ビリー・ポーター、HIV陽性であることを告白

ドラマ「POSE/ポーズ」で第71回エミー賞の主演男優賞(ドラマ部門)を受賞した俳優のビリー・ポーター(51)。米誌『The Hollywood Reporter』に寄稿したエッセイの中で、HIV陽性であることを明かしました。

Billy Porter Instagram

「私は、(HIVを)よく知っているはずの世代だったが、とにかくそうなってしまった。2007年。それは私の人生で最悪の年だった。10年ほど前から無名で、崖っぷちだったけれど、2007年は最悪だった。

2月に2型糖尿病と診断。3月には破産宣告を受けた。そして、6月にHIV陽性と診断された。その時に感じた恥ずかしい思い、それまでの人生で蓄積された情けなさが重なって、私は沈黙し、この14年間もの間、明かすことなく生きてきた」

HIV陽性について「ペンテコステ派で非常に信心深い家族のもとで育った私にとっては、神の罰を意味する」というビリーですが、自身の母親以外、知っておくべき人には告げていたそうです。

◆きっかけはパンデミック

そんなビリーが今回の告白に至ったのは、去年から本格的なトラウマのセラピーを始めたことがきっかけだったそう。持病を持つ彼は、新型コロナウィルスの感染予防のため、パートナーとニューヨーク郊外のロングアイランドに家を借りていたのだとか。

「新型コロナウィルスは、立ち止まって考え、自分の人生のトラウマに対処するための安全な空間を作ってくれた。私は長い間、セラピーを受けてきた。

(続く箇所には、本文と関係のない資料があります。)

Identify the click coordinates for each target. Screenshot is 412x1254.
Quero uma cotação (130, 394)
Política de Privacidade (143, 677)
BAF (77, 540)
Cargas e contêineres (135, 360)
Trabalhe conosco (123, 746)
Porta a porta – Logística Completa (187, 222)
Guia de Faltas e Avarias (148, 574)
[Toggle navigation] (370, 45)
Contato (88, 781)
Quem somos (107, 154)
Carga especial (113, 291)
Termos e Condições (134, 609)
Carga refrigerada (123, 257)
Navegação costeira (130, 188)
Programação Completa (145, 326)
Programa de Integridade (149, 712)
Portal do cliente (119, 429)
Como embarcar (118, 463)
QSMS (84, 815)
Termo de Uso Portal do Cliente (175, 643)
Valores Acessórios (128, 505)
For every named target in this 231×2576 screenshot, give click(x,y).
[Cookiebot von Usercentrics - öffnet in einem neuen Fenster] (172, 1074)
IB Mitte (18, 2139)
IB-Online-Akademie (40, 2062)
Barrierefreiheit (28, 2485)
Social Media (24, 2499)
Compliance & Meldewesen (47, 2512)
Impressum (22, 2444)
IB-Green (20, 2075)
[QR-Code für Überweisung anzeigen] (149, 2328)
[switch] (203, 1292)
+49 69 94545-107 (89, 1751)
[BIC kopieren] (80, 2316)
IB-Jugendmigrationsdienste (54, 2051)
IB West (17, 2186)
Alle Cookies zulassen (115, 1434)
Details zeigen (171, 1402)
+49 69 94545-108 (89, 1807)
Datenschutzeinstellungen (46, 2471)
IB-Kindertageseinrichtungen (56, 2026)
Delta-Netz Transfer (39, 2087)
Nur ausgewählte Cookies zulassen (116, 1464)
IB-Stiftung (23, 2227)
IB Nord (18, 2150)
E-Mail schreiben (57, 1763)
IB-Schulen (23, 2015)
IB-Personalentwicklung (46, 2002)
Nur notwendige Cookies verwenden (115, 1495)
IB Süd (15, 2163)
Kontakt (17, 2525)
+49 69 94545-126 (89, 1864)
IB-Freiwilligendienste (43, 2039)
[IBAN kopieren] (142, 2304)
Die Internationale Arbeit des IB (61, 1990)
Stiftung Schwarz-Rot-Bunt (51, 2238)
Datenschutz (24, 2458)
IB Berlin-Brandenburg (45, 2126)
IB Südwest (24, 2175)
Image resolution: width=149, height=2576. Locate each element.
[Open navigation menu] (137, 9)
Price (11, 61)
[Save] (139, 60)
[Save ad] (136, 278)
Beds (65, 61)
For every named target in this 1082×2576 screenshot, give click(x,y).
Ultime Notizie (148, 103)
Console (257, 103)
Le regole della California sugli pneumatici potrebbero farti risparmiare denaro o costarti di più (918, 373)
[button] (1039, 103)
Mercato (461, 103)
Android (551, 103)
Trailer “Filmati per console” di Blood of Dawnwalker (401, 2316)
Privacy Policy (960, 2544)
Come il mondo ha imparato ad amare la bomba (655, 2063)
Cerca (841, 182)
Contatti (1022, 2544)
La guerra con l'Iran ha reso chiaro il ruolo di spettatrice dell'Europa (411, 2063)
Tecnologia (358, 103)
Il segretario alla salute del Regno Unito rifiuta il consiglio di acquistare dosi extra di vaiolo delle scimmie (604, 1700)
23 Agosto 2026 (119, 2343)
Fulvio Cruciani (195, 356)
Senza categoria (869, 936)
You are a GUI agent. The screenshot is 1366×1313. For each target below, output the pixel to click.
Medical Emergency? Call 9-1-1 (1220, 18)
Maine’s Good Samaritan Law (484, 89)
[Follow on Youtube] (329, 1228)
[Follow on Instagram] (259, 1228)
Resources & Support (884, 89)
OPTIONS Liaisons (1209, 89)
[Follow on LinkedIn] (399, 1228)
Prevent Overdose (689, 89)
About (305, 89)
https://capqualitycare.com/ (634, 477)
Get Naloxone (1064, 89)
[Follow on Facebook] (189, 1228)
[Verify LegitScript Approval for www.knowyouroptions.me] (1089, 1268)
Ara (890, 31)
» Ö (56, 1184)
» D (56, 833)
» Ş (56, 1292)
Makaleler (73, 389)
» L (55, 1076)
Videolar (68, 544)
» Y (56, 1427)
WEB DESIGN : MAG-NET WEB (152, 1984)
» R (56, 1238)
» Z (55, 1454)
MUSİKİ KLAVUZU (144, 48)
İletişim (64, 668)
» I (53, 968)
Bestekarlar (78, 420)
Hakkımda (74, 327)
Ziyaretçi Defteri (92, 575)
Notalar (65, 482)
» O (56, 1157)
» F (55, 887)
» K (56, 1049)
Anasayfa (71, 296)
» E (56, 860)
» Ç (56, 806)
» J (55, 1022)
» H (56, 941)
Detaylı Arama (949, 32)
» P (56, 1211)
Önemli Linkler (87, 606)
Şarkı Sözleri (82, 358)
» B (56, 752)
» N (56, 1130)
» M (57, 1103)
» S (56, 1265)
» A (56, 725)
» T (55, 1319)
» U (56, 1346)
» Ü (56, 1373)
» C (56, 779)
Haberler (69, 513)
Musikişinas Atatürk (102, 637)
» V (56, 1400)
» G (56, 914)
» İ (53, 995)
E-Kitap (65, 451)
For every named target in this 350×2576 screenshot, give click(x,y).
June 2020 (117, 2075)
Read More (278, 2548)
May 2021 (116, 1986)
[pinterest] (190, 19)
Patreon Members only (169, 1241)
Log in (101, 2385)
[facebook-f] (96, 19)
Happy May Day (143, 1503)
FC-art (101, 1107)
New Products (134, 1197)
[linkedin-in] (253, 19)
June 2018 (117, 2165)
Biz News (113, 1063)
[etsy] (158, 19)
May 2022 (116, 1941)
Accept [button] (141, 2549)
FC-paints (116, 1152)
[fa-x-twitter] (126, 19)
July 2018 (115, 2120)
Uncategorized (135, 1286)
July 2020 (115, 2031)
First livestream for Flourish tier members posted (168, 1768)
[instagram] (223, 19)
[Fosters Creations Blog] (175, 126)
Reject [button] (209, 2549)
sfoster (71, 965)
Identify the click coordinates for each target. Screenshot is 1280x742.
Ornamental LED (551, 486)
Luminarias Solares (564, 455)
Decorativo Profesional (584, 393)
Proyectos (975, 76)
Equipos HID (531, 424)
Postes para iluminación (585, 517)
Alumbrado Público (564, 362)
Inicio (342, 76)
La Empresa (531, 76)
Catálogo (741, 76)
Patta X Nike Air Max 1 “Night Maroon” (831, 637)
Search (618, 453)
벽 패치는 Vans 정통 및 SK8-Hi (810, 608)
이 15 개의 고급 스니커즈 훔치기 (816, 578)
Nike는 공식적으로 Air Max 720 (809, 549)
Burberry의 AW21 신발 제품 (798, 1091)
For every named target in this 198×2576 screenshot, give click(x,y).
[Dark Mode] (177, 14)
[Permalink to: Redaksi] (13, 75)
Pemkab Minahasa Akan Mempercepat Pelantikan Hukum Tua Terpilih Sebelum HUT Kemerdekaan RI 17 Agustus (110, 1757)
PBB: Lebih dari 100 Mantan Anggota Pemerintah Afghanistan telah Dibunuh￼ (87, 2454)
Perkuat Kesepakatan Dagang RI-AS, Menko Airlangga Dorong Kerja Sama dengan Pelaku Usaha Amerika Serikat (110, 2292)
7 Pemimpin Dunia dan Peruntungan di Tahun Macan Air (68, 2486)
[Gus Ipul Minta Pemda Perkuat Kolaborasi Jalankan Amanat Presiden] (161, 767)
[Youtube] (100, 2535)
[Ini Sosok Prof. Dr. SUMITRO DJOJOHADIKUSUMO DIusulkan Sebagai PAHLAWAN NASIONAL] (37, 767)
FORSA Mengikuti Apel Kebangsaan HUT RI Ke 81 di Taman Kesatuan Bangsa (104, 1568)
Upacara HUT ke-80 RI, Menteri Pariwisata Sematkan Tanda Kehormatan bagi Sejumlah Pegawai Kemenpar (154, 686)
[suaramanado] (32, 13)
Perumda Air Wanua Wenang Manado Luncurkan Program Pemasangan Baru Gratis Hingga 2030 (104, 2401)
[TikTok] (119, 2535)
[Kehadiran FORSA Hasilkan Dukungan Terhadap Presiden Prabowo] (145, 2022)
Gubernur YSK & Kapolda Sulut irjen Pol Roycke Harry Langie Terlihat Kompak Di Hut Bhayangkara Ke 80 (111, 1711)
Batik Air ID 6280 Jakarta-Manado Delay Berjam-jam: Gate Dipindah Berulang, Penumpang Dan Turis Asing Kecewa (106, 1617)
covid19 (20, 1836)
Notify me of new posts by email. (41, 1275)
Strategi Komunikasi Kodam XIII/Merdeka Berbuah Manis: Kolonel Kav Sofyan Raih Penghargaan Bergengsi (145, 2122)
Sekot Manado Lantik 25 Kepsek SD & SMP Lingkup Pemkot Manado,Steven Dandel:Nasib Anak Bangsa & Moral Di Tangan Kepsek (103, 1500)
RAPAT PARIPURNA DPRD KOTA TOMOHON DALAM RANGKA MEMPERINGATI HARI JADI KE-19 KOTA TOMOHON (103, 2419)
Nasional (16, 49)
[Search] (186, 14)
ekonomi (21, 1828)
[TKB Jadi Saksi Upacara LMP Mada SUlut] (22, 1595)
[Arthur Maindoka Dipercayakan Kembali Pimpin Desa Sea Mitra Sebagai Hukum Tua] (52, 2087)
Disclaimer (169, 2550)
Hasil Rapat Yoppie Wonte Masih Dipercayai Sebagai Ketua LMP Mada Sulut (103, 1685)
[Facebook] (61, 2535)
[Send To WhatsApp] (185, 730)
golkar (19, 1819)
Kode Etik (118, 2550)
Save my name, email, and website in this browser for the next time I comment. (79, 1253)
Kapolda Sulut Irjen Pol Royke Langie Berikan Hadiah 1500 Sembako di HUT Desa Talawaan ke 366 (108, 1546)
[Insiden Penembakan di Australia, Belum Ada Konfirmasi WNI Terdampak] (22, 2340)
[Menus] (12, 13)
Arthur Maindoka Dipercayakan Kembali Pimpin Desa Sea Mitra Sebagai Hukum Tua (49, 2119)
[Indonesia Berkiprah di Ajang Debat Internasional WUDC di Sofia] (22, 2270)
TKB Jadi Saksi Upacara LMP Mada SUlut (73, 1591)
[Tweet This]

25歳のときに始めて、何年も続けてきたんだ」

トラウマのセラピーでは7歳から12歳まで継父に性的虐待を受けたこと、16歳でカミングアウトしたことなど、これまでに起こったことに向き合い、自分自身を癒すというプロセスを経たのだとか。

◆母親から返ってきた言葉は…

ビリーが同性愛者であることを理由に宗教団体から迫害を受けたという母親。ビリーはそんな母のことを慮るあまり、事実を告げずに彼女がこの世を去ることを望んだといいます。パンデミックのなか、ビリーはようやく母親に伝えることができたのだとか。ビリーの告白に母親は「14年間も抱えていたの?もう二度とこんなことしないで。私はあなたの母親よ、何があってもあなたを愛しているわ」と告げたそうです。

「長年のトラウマは人間を臆病にする。でも、真実は自分自身を解放するんだ。心が解放されるのを感じる。何年も、何年も、心を手で押さえつけられているように感じていたけれど、それがすべてなくなったんだ」

3カ月毎に診察を受け、服薬によってT 細胞(免疫細胞であるリンパ球の一種)の数は倍になったというビリーは、これまでの人生で一番健康だそう。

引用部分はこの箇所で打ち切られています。